» **Set problem**
Extend the passage on framing $K$-fold cross-validation as a single MAP-style optimisation, picking up after its last sentence.

» **Excerpt provided**
Before proceeding to look at $K$-fold cross-validation, it is first worth noting that, mathematically, the maximum a posteriori (MAP) method is simply an optimisation of a function of the parameter $\theta$ and the data $\mathbf{x}$. If you are willing to allow improper priors then the scope encapsulates any optimisation problem involving a function of these variables. Thus, any frequentist method that can be framed as a single optimisation problem of this kind has a MAP analogy, and any frequentist method that cannot be framed as a single optimisation of this kind does not have a MAP analogy.

In the above form of model, involving a penalty function with a tuning parameter, $K$-fold cross-validation is commonly used to estimate the tuning parameter $\lambda$. For this method you partition the data vector $\mathbb{x}$ into $K$ sub-vectors $\mathbf{x}_1,...,\mathbf{x}_K$. For each of sub-vector $k=1,...,K$ you fit the model with the "training" data $\mathbf{x}_{-k}$ and then measure the fit of the model with the "testing" data $\mathbf{x}_k$. In each fit you get an estimator for the model parameters, which then gives you predictions of the testing data, which can then be compared to the actual testing data to give a measure of "loss":

$$\begin{matrix} \text{Estimator} & & \hat{\theta}(\mathbf{x}_{-k}, \lambda), \\[6pt] \text{Predictions} & & \hat{\mathbf{x}}_k(\mathbf{x}_{-k}, \lambda), \\[6pt] \text{Testing loss} & & \mathscr{L}_k(\hat{\mathbf{x}}_k, \mathbf{x}_k| \mathbf{x}_{-k}, \lambda). \\[6pt] \end{matrix}$$

The loss measures for each of the $K$ "folds" can then be aggregated to get an overall loss measure for the cross-validation:

$$\mathscr{L}(\mathbf{x}, \lambda) = \sum_k \mathscr{L}_k(\hat{\mathbf{x}}_k, \mathbf{x}_k| \mathbf{x}_{-k}, \lambda)$$

One then estimates the tuning parameter by minimising the overall loss measure:

$$\hat{\lambda} \equiv \hat{\lambda}(\mathbf{x}) \equiv \underset{\lambda}{\text{arg min }} \mathscr{L}(\mathbf{x}, \lambda).$$

We can see that this is an optimisation problem, and so we now have two seperate optimisation problems (i.e., the one described in the sections above for $\theta$, and the one described here for $\lambda$). Since the latter optimisation does not involve $\theta$, we can combine these optimisations into a single problem, with some technicalities that I discuss below. To do this, consider the optimisation problem with objective function:

$$\begin{equation} \begin{aligned} \mathcal{H}_\mathbf{x}(\theta, \lambda) &= \ell_\mathbf{x}(\theta) - w(\theta|\lambda) - \delta \mathscr{L}(\mathbf{x}, \lambda), \\[6pt] \end{aligned} \end{equation}$$

where $\delta > 0$ is a weighting value on the tuning-loss. As $\delta \rightarrow \infty$ the weight on optimisation of the tuning-loss becomes infinite and so the optimisation problem yields the estimated tuning parameter from $K$-fold cross-validation (in the limit). The remaining part of the objective function is the standard objective function conditional on this estimated value of the tuning parameter. Now, unfortunately, taking $\delta = \infty$ screws up the optimisation problem, but if we take $\delta$ to be a very large (but still finite) value, we can approximate the combination of the two optimisation problems up to arbitrary accuracy.

» **Supplied entries**
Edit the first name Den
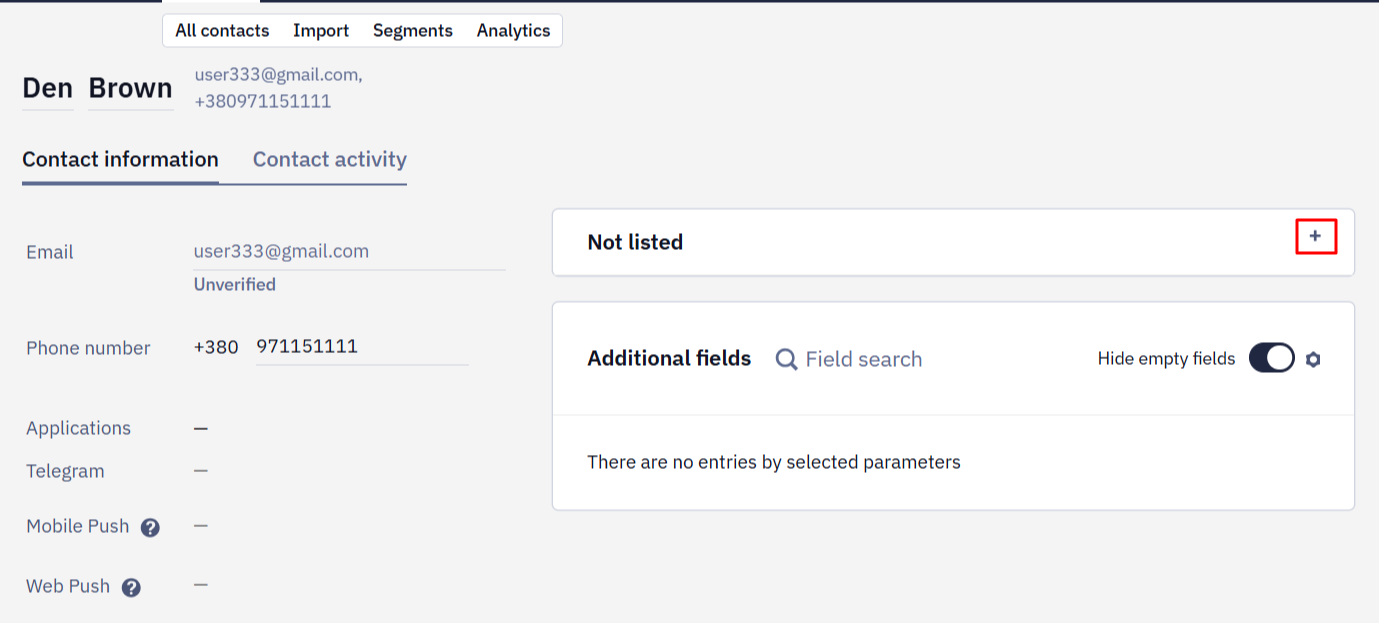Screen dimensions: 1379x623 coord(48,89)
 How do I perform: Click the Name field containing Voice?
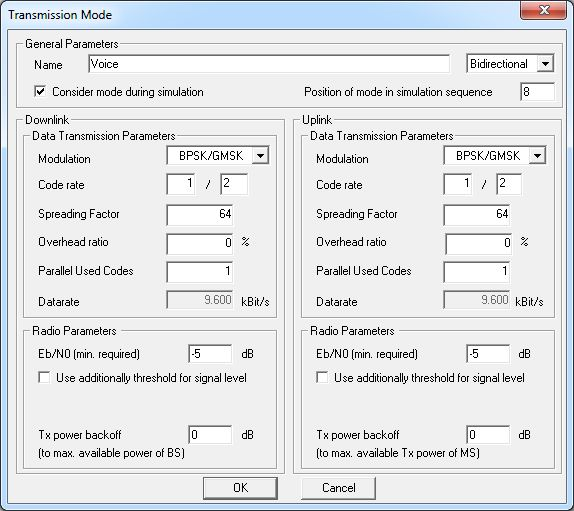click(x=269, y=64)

...

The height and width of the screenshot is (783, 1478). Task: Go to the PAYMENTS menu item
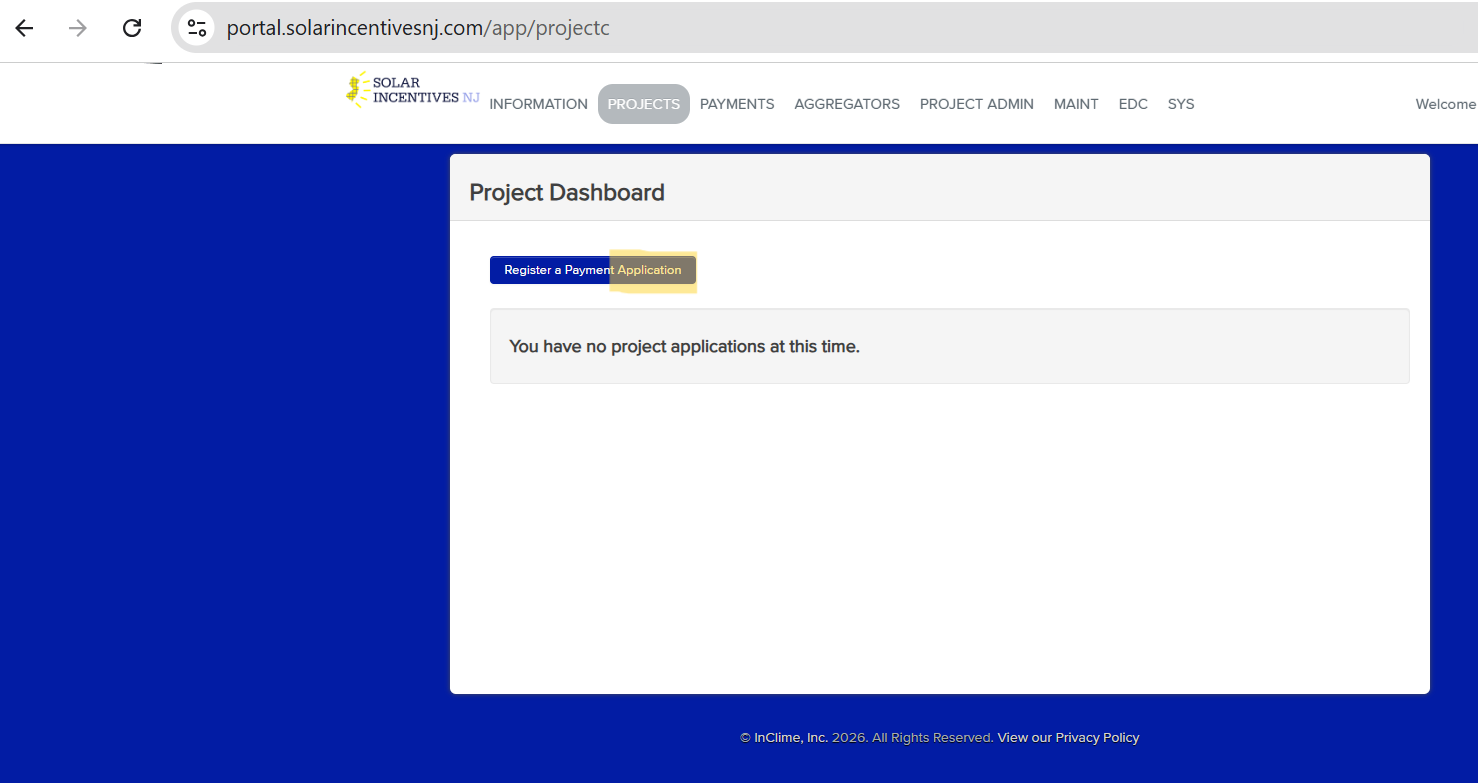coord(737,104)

* * *

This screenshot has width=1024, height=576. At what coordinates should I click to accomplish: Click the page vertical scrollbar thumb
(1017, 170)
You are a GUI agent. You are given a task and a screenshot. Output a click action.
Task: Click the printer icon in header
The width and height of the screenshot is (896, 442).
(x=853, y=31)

» **Response to the task**
From the above analysis we can see that it is possible to form a MAP analogy to the model-fitting and $K$-fold cross-validation process. This is not an exact analogy, but it is a close analogy, up to arbitrary accuracy. It is also important to note that the MAP analogy no longer shares the same likelihood function as the original problem, since the loss function depends on the data and is thus absorbed as part of the likelihood rather than the prior. In fact, the full analogy is as follows:

$$\begin{equation} \begin{aligned} \mathcal{H}_\mathbf{x}(\theta, \lambda) &= \ell_\mathbf{x}(\theta) - w(\theta|\lambda) - \delta \mathscr{L}(\mathbf{x}, \lambda) \\[6pt] &= \ln \Bigg( \frac{L_\mathbf{x}^*(\theta, \lambda) \pi (\theta, \lambda)}{\int L_\mathbf{x}^*(\theta, \lambda) \pi (\theta, \lambda) d\theta} \Bigg) + \text{const}, \\[6pt] \end{aligned} \end{equation}$$

where $L_\mathbf{x}^*(\theta, \lambda) \propto \exp( \ell_\mathbf{x}(\theta) - \delta \mathscr{L}(\mathbf{x}, \lambda))$ and $\pi (\theta, \lambda) \propto \exp( -w(\theta|\lambda))$, with a fixed (and very large) hyper-parameter $\delta$.

(Note: For a related question looking at logistic ridge regression framed in Bayesian terms see here.)

$^\dagger$ This gives an improper prior in cases where the penalty does not correspond to the logarithm of a sigma-finite density.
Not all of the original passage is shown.